El policía se encogió de hombros.

– Los de la ambulancia están ahí ahora. Han pedido unas tijeras hidráulicas.

– ¿Qué coche era? -preguntó Ricky, que se incorporó de golpe y, asomado a la ventanilla del conductor, repitió gritando-: ¿Qué clase de coche era?

– Un viejo Volvo azul -dijo el policía mientras indicaba al taxi que siguiera la marcha.

El taxista aceleró.

– Mierda -dijo-. Tenemos que dar la vuelta. Vamos a llegar justos.

– ¡He de verlo! -exclamó Ricky, presa del nerviosismo-. El coche…

– Si nos paramos no llegaremos a tiempo.

– Pero ese coche, el doctor Lewis…

– ¿Cree que se trata de su amigo? -preguntó el taxista, y siguió alejándose del lugar del accidente, de modo que Ricky no alcanzó a verlo.

– Tenía un viejo Volvo azul.

– Joder, aquí hay a montones.

– Pare, por favor…

– La policía no le dejará acercarse. Y aunque pudiera, ¿qué haría?

Ricky no tenía respuesta a eso. Se dejó caer de nuevo en el asiento, como si le hubieran abofeteado. El taxista aceleró bruscamente.

– Llame a la policía de tráfico de Rhinebeck. Ahí le darán detalles. O llame a urgencias del hospital y ellos le informarán. A no ser que quiera ir ahora, pero no se lo aconsejo. Estaría sentado esperando a los médicos de urgencias y tal vez al forense y al policía que lleve la investigación, y seguiría sin saber mucho más que ahora. ¿No tiene que ir a algún lugar importante?

– Sí -afirmó Ricky, aunque no estaba seguro de ello.

– ¿Era un buen amigo suyo?

– No -contestó Ricky-. No era ningún amigo. Sólo alguien a quien conocía. A quien creía conocer.

– Pues ya ve -dijo el taxista-. Creo que llegaremos a tiempo a la estación.

Volvió a acelerar para pasar un semáforo en ámbar justo cuando se ponía rojo.

Ricky se recostó en el asiento tras echar un solo vistazo por encima del hombro a través de la ventanilla trasera, donde el accidente y quien lo hubiera tenido permanecían fuera de su vista. Intentó ver luces parpadeantes y oír sirenas, pero no lo consiguió.

Arribaron a la estación en el último minuto. Las prisas en llegar parecían haber obstaculizado cualquier oportunidad de analizar su visita al doctor Lewis. Corrió frenético por el andén casi vacío, sus zapatos resonando con fuerza, mientras el tren se detenía con el ruido agresivo de sus frenos hidráulicos. Como en el viaje de ida, sólo había unas pocas personas esperando para viajar a Nueva York entre semana y a media mañana. Un par de hombres de negocios que hablaban por sus móviles, tres mujeres que al parecer iban de compras y algunos adolescentes con ropa informal. El calor creciente del verano parecía exigir un ritmo lento que no era habitual en Ricky. Le pareció que la urgencia del día estaba fuera de lugar y que no volvería a la normalidad hasta que hubiese regresado a la ciudad.
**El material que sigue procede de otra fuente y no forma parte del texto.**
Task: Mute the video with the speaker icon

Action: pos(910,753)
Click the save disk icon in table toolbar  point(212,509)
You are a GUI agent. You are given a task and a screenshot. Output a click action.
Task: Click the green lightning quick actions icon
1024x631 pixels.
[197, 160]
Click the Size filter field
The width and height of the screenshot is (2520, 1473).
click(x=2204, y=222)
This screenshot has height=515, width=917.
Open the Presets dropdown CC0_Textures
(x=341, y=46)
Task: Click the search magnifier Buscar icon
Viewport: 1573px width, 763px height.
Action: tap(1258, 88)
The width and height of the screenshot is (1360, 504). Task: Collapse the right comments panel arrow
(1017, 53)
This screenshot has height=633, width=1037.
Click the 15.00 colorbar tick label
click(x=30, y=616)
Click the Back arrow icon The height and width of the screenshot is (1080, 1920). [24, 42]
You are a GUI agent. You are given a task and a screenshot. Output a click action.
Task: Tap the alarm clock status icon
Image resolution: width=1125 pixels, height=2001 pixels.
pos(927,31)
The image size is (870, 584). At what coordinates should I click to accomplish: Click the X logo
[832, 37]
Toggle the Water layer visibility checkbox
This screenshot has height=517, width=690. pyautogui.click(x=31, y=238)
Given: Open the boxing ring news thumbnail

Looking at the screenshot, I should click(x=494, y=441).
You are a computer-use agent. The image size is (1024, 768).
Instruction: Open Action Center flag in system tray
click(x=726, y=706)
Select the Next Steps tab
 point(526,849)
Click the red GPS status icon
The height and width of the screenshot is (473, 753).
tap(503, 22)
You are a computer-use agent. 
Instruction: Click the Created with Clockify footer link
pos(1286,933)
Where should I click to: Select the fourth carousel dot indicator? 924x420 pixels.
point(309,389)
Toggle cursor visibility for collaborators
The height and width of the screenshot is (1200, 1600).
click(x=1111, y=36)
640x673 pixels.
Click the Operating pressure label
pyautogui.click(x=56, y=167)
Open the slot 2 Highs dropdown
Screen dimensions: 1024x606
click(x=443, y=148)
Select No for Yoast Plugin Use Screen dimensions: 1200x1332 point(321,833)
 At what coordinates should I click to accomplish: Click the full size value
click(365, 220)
El vagón estaba casi vacío, sólo había unas pocas personas repartidas por las hileras de asientos. Se dirigió a la parte posterior, se sentó en un rincón x’ apoyó la mejilla contra la ventanilla para i 8o contemplar el paisaje, sentado de nuevo en el lado donde podía ver el río Hudson.

Se sentía como una boya soltada de su amarre: antes, un indicador sólido y fundamental de bajíos y corrientes peligrosas; ahora, a la deriva y vulnerable. No sabía muy bien qué pensar de la visita al doctor Lewis. Tal vez había avanzado algo, pero no estaba seguro. No se sentía más próximo a lograr encontrar su relación con el hombre que le amenazaba que antes de haber viajado río arriba. Después, pensándolo mejor, se dio cuenta de que eso no era cierto. El problema era que tenía alguna clase de bloqueo entre él y el recuerdo adecuado. La paciente correcta, la relación correcta parecía estar fuera de su alcance, por mucho que alargara la mano hacia ella.